Mechanochemically synthesized conversion electrodes and their application in sodium and lithium ion batteries with diglyme electrolytes

The strongly limited abundance of lithium (Li) and also that of other elements contained in a Li-ion battery (LIB) leads to the need of low-cost and more abundant alternatives. Sodium-ion batteries (SIBs) are a promising alternative as sodium (Na) cells show similar properties to the Li analogues in many cases and allow the use of more environmentally friendly and/or more abundant electrode materials.
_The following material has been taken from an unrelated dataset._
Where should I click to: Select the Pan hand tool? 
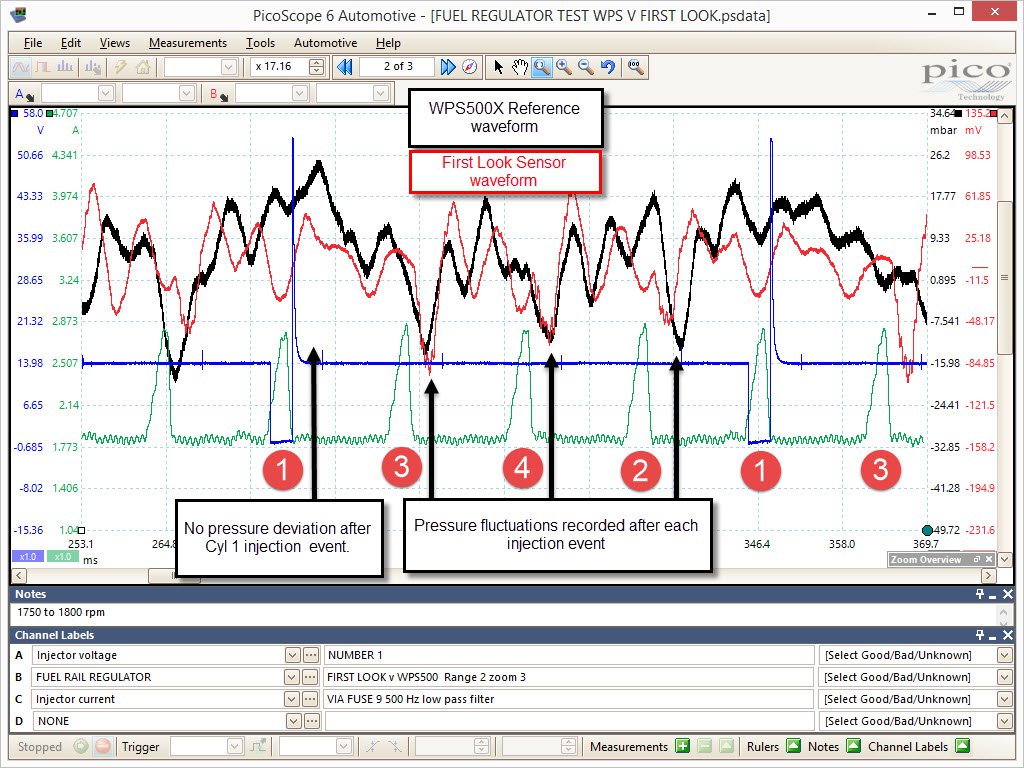coord(520,67)
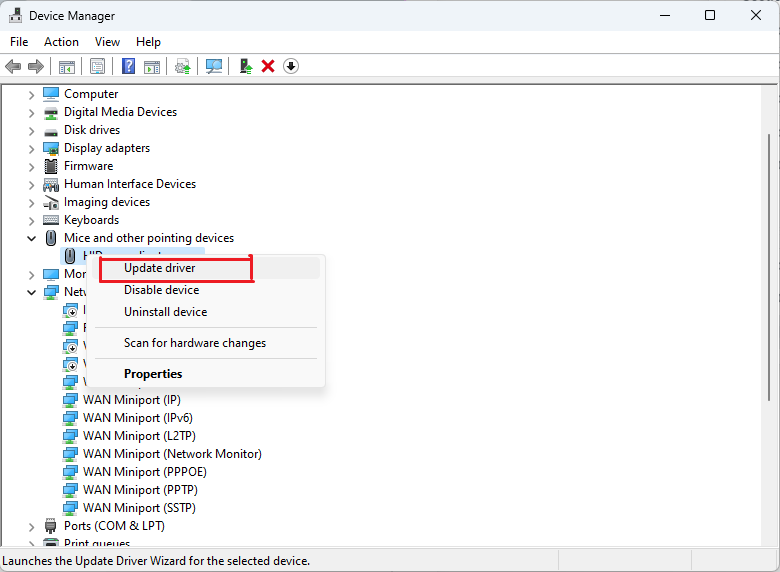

In comparison to the well-known and commercially used intercalation type electrodes, conversion electrodes enable the transfer of several electrons per formula unit of an electrode material and hence provide higher specific capacities. Conversion electrodes may be classified into alloys and transition metal compounds, both being studied within this dissertation. The first publication (doi: 10.1002/ente.201900389) in this cumulative thesis deals about the influence of the ball milling time onto the electrochemical performance for an SnSb/C intermetallic phase and Sn+Sb/C mixture as an example for alloy electrodes. Herein, it is found that longer milling leads to a more stable composite formation with carbon in order to enhance the cycle life for Sn+Sb and SnSb by galvanostatic cycling and in situ dilatometry studies. In the second publication (doi: 10.1016/j.powera.2020.100031) Cu3P is studied as a transition metal compound electrode, which is found to show a better electrochemical performance for the use of an ether electrolyte in comparison to carbonate electrolytes for both, LIBs and NIBs. In the last publication, (doi: 10.1002/adfm.201910583) a thiophosphate (Cu3PS4) was considered as an electrode material for the first time for NIBs which shows a by sulfur dominated redox activity with capacities of about 450 mAh g−1 after 1400 cycles @1 A g−1 in a voltage window between 0.01 and 2.5 V vs. Na+/Na. The results of this dissertation improve the understanding of using alloy and transition metal compound based conversion electrodes in diglyme electrolytes.